BEGIN Data for this exercise
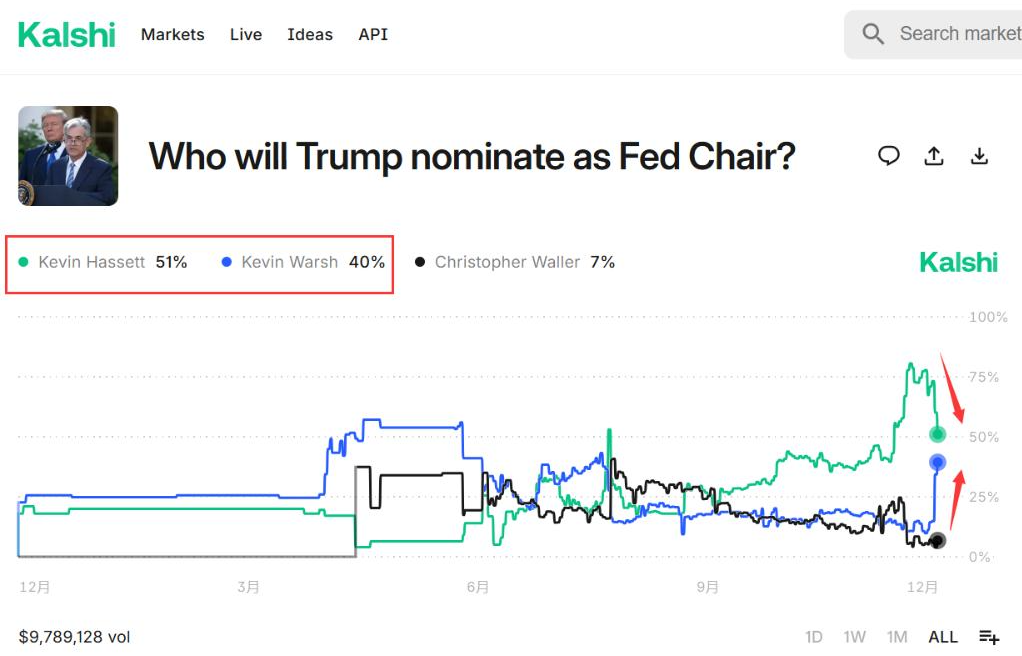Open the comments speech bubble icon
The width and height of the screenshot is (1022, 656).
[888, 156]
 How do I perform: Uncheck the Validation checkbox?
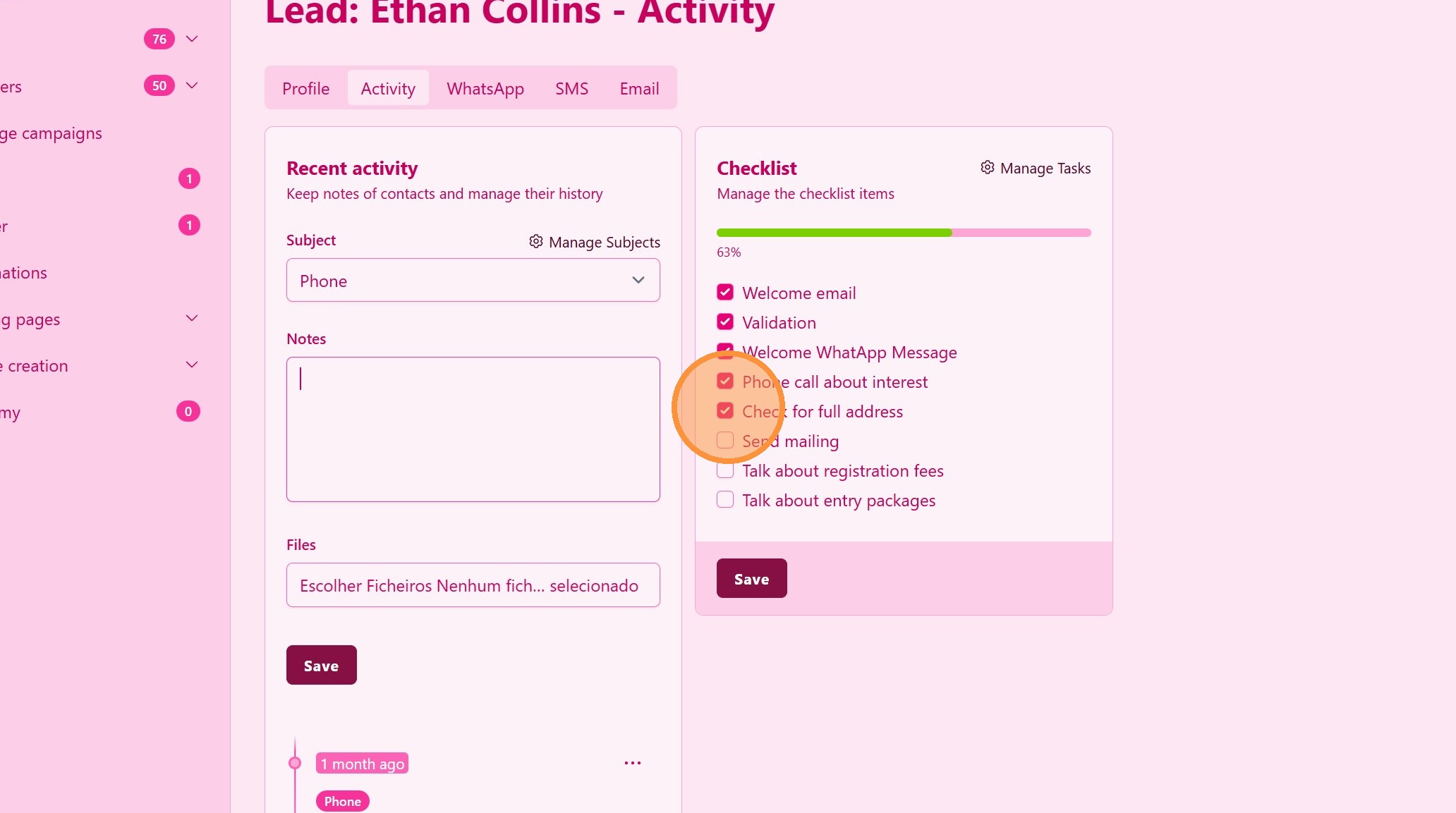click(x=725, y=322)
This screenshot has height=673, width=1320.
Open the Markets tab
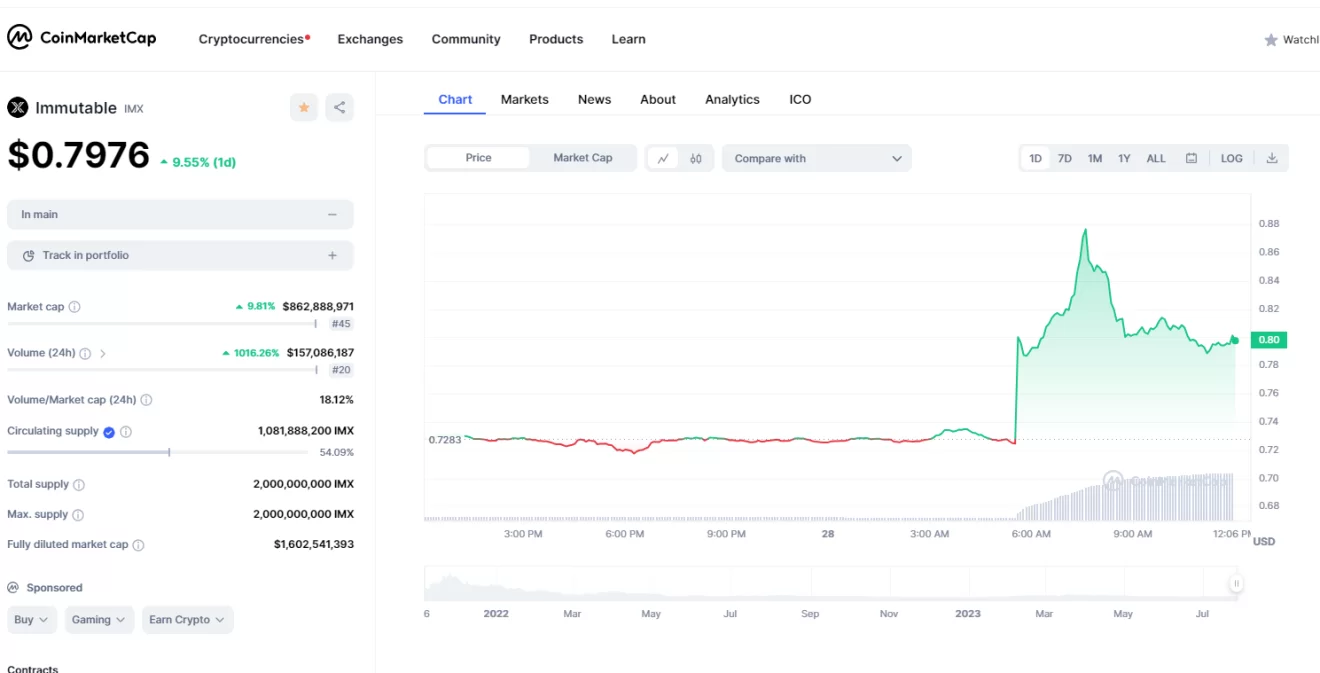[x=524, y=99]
END Data for this exercise
> Instructions to follow:
Copy out the material above word for word, with the pictures left out.

> Worked solution:
Open the comments speech bubble icon
The width and height of the screenshot is (1022, 656).
[888, 156]
 How do I perform: Uncheck the Validation checkbox?
click(x=725, y=322)
This screenshot has height=673, width=1320.
Open the Markets tab
[x=524, y=99]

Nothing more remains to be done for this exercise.